BMW TOOK QUITE A GAMBLE WITH THE DESIGN OF ITS Z4, BUT IT WAS ONE THAT PAID OFF. YOU CAN PROFIT FROM IT, TOO… IF YOU CHOOSE WISELY
AFTER THE relatively svelte Z3, the first-generation Z4 – unveiled in 2002, with sales beginning in 2003 – looked radical. Gone was the conventional design and in came ‘flame surfacing’ with a mix of curves and angled shut lines, courtesy of designer Anders Warming, overseen by Chris Bangle. The Z4’s bodyshell was more than twice as stiff as its predecessor’s to reduce scuttle shake, and the handling was aided by sophisticated multi-link rear suspension. These days, you can buy one of these cars from just $10,000 – here’s how to ensure it’s a good ’un.
Engines ranged from underpowered fours (overseas) to naturally aspirated and turbo straight sixes with power levels from as low as 110kW all the way up to 252kW for the Z4M.
All Z4s got a manual gearbox as standard, generally with six speeds, but sometimes with five. Some engines were also available with an auto, again, usually with five or six gears. Most Z4s have some options fitted, but few have a lot of them.
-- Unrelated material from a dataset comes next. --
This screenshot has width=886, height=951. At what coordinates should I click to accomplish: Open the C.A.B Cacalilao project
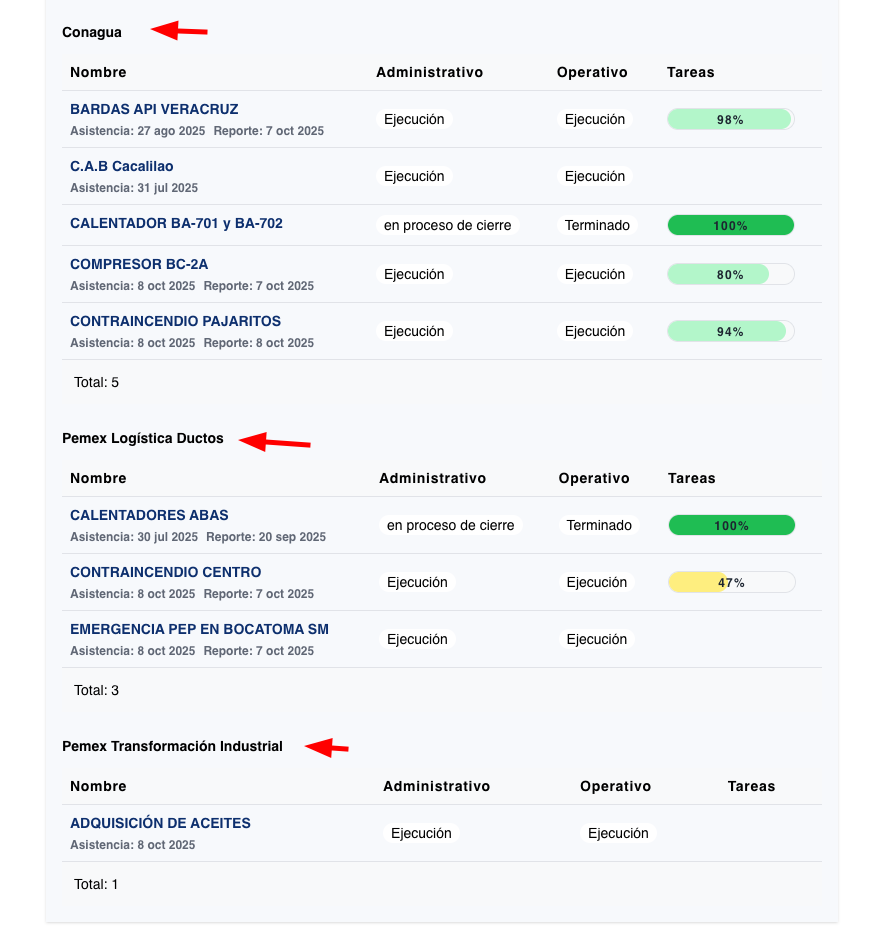[122, 165]
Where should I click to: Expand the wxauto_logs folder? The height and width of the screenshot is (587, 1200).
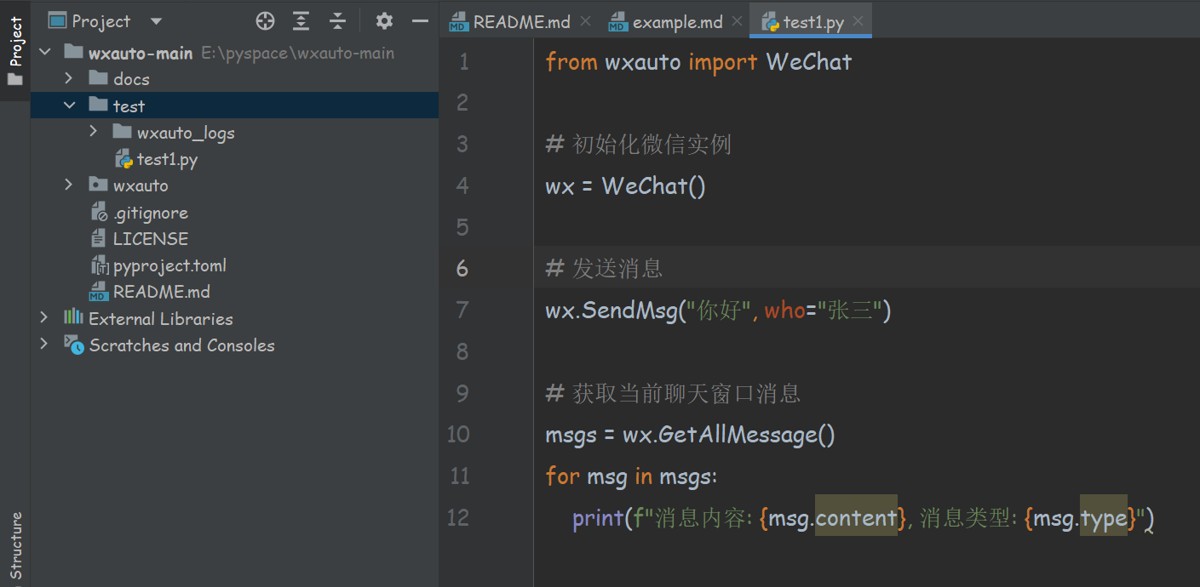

Those worth seeking out include heated seats and xenon lights. Bluetooth and cruise control can also be useful, while sports seats are more comfortable than the regular chairs; sports seats are easy to source and fit, though.
BODYWORK Corrosion shouldn’t be an issue on any Z4. If there are any signs of rust it’s almost certainly because of poorly repaired crash damage, so inspect the panel gaps closely; they should be tight and even throughout.
The expansive bonnet is made of aluminium and can get dented by stones. The cheapest fix will be to buy a used bonnet and (if necessary) get it repainted.